Ravióli de espinafre recheado de muçarela de búfala e manjericão ao molho de tomate pelati (Un'Altra Volta)(foto: Thiago Mamede/Divulgação)
Ravióli de espinafre recheado de muçarela de búfala e manjericão ao molho de tomate pelati (Un'Altra Volta) (foto: Thiago Mamede/Divulgação)
 
 
A cozinha continua aberta, mas agora trabalha com um cardápio reduzido de delivery, priorizando os ingredientes que estão no estoque e receitas des- complicadas. Entre as opções, steak de chorizo com risoto de tomate e estrogonofe de frango.

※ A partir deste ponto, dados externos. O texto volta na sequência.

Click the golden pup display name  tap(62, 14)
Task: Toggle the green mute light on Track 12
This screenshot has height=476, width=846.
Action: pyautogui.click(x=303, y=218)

Gael comemora que saiu do zero, já que o restaurante não tinha este serviço, para mais de 100 entregas no fim de semana. “Escrevo um bilhetinho a mão em toda entrega, desde 'Muito obrigado por nos ajudar' até 'Escolha sua melhor louça e monte seu prato como um chef de cozinha'. É uma forma de criar um elo entre a casa e o cliente”, diz.
 
Espaguete com molho cremoso de requeijão e camarões
(Un'Altra Volta)

Ingredientes

120g de espaguete grano duro; 1 colher de sopa de sal grosso; 150g de camarão; 40ml de azeite extravirgem; 80g de requeijão cremoso; 40ml de creme de leite fresco; sal a gosto; pimenta-do-reino a gosto; 
páprica a gosto.

Modo de fazer

Em uma panela, coloque 1 litro de água e espere levantar fervura. Em seguida, adicione uma colher de sopa de sal grosso. Coloque a massa e deixe cozinhar por 8 minutos para ficar al dente. Caso queira a massa mais cozida, deixe mais tempo cozinhando e vá experimentando a consistência. Tempere os camarões com sal, páprica e pimenta-do-reino. Aqueça bem uma panela. Coloque o azeite e em seguida os camarões. É importante que seja rápido para manter o ponto dos camarões. Reserve a metade dos camarões para finalização. Na mesma panela, adicione o creme de leite fresco e o requeijão. Aqueça bem até que fique cremoso. Adicione a massa, misture bem e monte o seu prato. Coloque os camarões que foram reservados por cima da massa e sirva imediatamente. 
 
Lado humano

O movimento “Gentileza gera gentileza” é inspirado em uma iniciativa parecida de Montreal, no Canadá. Quando soube da ideia de lá, a jornalista brasileira Alexandra Forbes, que mora na França, percebeu que poderia ajudar chefs e donos de restaurantes, que começavam a demonstrar desespero com a situação, antes mesmo de o isolamento ser de- cretado. “O lado humano me motivou acima de tudo. Quando você ajuda um restaurante, não está ajudando só o chef, mas o lavador de prato, o garçom, o vigia. Essas pessoas não podem ficar sem salário”, comenta.
 
Em parceria com a plataforma de pagamentos StarPay, o movimento GGG disponibiliza vouchers de R$ 150 para consumo em quase 100 estabelecimentos. Por enquanto, todos são de São Paulo. Quem compra três ou mais vouchers recebe uma garrafa de uísque em casa. “Você não pode imaginar a emoção dos chefs que estão participando, é algo que me aquece o coração, que me faz seguir com esta missão de fazer diferença na vida de pessoas”, destaca Alexandra.
 
O italiano Un'Altra Volta não deve usar de imediato o dinheiro arrecadado com os vouchers. O plano dos sócios Pedro Guimarães e Júlia Duarte é fazer uma reserva com esta receita antecipada para as despesas de quando o restaurante voltar a funcionar normalmente. Para isso, eles contam com a ajuda de clientes fiéis. “A maioria das pessoas que compram os vouchers são clientes que frequentam a casa, gostam da comida e querem nos apoiar mesmo”, observa Júlia.
 
Para enfrentar a quarentena, os sócios ampliaram o serviço de entrega, que existe desde o início da casa. “O delivery representava de 10% a 15% do faturamento total e agora queremos chegar a pelo menos 30% para manter as despesas básicas”, calcula Pedro. Além do extenso cardápio de massas, risotos e carnes, com pratos para uma, duas ou cinco pessoas, o Un'Altra Volta criou kits para preparar em casa, entregues com as instruções de preparo. No kit básico estão incluídos fettuccine, molho funghi, lasanha à bolonhesa congelada e dois refrigerantes.